Perhaps the “real” P2P formations were those that existed beforehand in Broadcast media: those who work to produce the News for CBS may all work for a major corporation, and once hired, they may very well be Peers: by working for the same corporation, they know who each other are, and what they can produce. If they lack sufficient production, then they are fired. But those who work for the major corporation have guaranteed pay, whereas those who work for the Peer-to-Peer community may receive very little in return. The risk remains that those with the most interest in developing professional, competitive products will often be drawn toward the major corporations and monopolies for guaranteed returns—thus lowering the amount of quality original content on Peer-to-Peer networks. So what are P2P technologies left with? Millions of people without the means or energy to produce content joining P2P networks consisting of millions of other people without the means or energy to produce content: the only content available being that produced by major corporations.

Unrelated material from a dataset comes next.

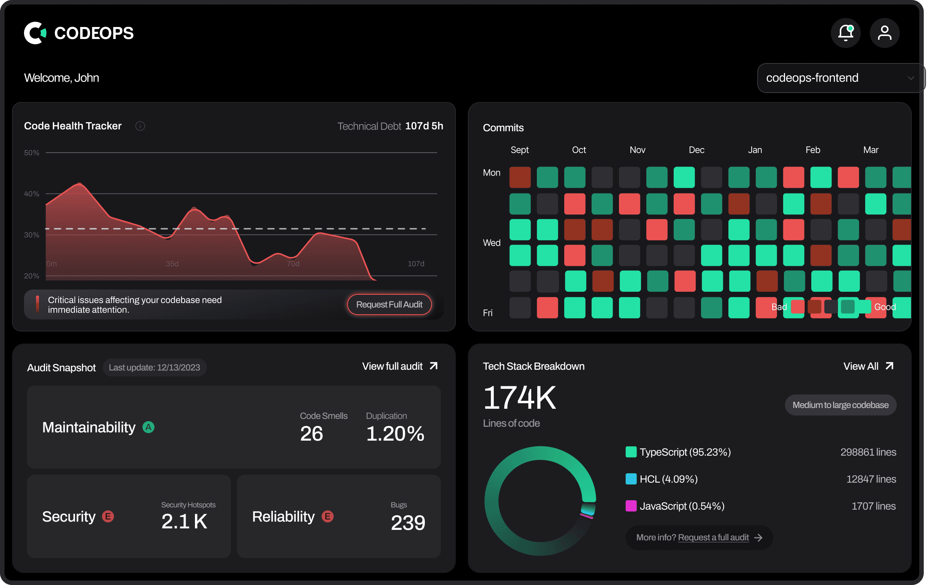Click the Medium to large codebase tag

[840, 405]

So is there an emerging Peer-to-Peer network sphere? Communities such as YouTube and MySpace are still owned by individuals; although their content may be generated by individuals, they are not implicitly more or less “Peer-to-Peer” than the Networks of Broadcast Media, and the continued thriving of Networks undermine P2P Networks at least, if not more, than the P2P Networks undermine the Broadcast Media. And there is no end to mediation, in any sphere.